EXERCISE TASK => In the overview of the Makina state machine compiler below, copy the passage starting with "A simple hierarchical" and going on through "those state machines.", swapping every "Makina" for "StateGen".

ARTICLE =>
A simple hierarchical state machine compiler that generates C.

Overview

Makina

Makina is a work in progress. Use at your own risk.

Makina is a hierarchical state machine source-to-source translator. It takes state machine descriptions as input and produces C language implementations of those state machines.

Demo

Syntax

Each file given as input to the Makina compiler represents a single state machine. At the top of the file the name of the machine is specified with a machine statement:

Machines

machine Oven;

Here the machine is called Oven.

States

States are defined below that with state definitions:

machine Oven;
state closed {
    
}

Now the state machine Oven has one state called closed.

Of course state machines usually have more than one state. As many states as are required can be added to a single machine:

machine Oven;
state closed {
    
}
state open {
    
}

Now Oven has two states: closed and open.

MATERIAL PROVIDED =>
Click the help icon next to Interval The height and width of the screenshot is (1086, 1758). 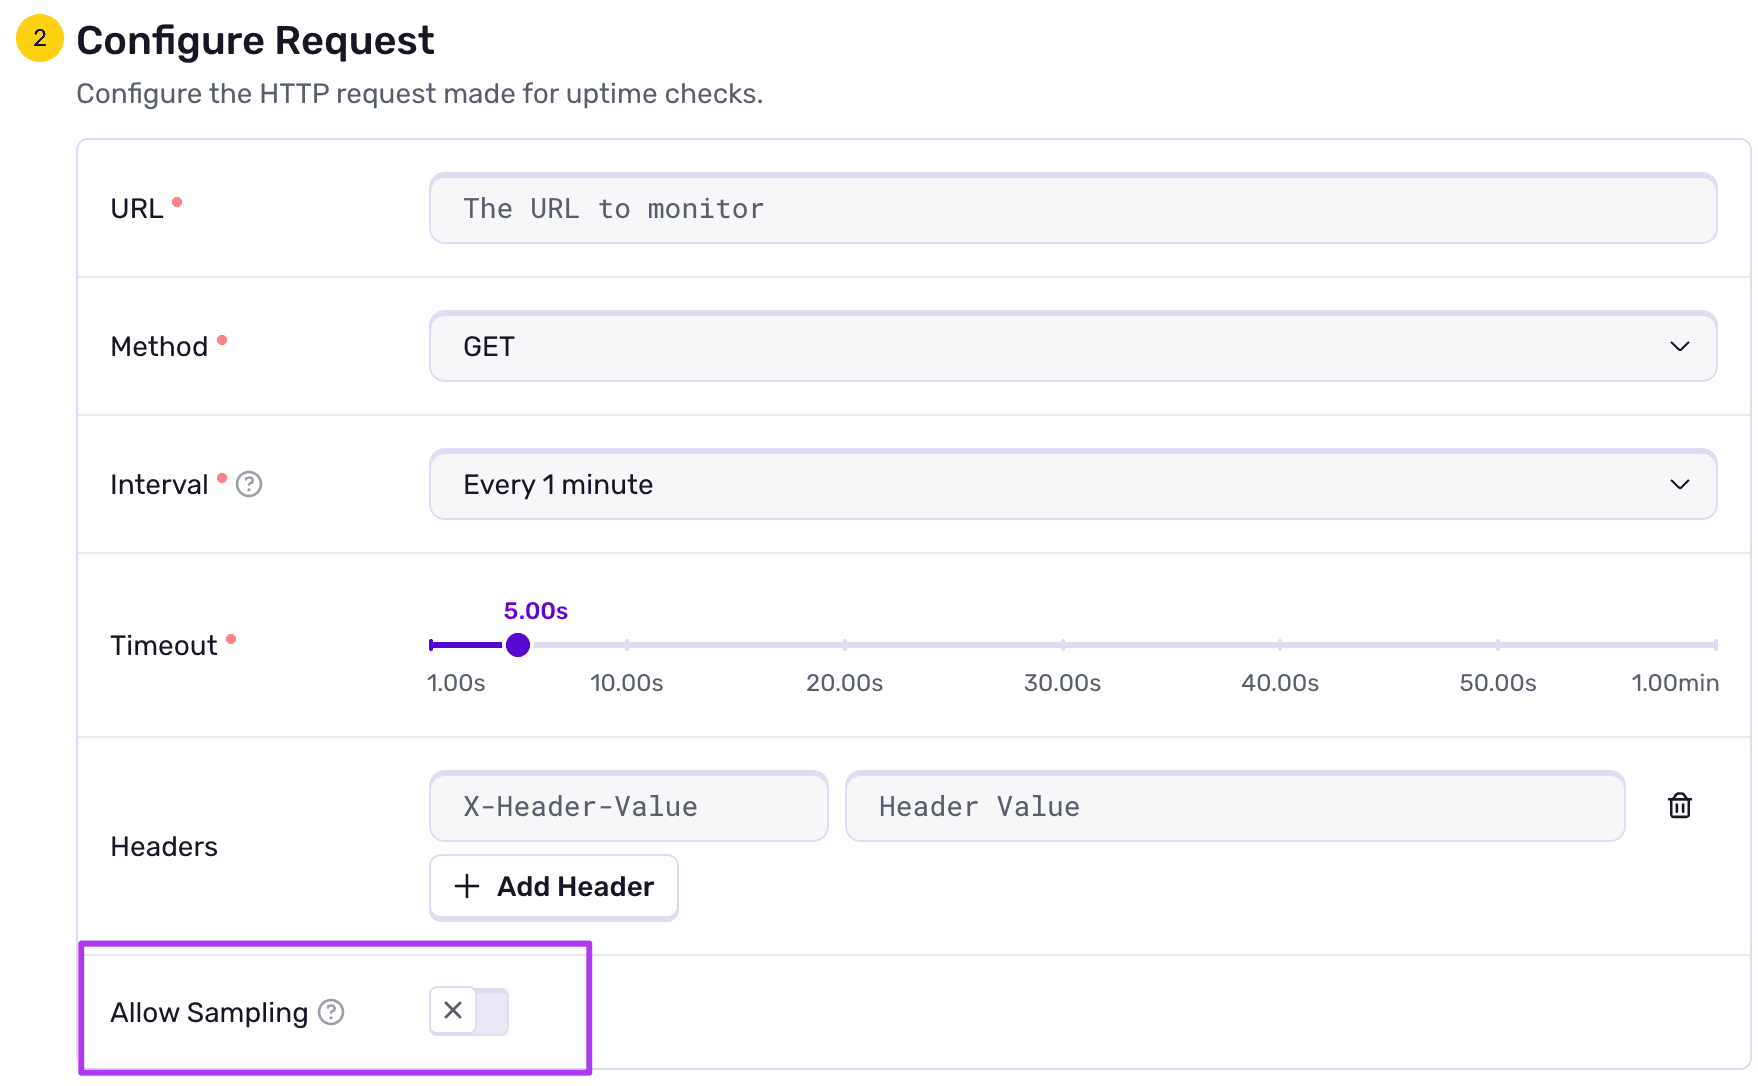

RESULT =>
A simple hierarchical state machine compiler that generates C.

Overview

StateGen

StateGen is a work in progress. Use at your own risk.

StateGen is a hierarchical state machine source-to-source translator. It takes state machine descriptions as input and produces C language implementations of those state machines.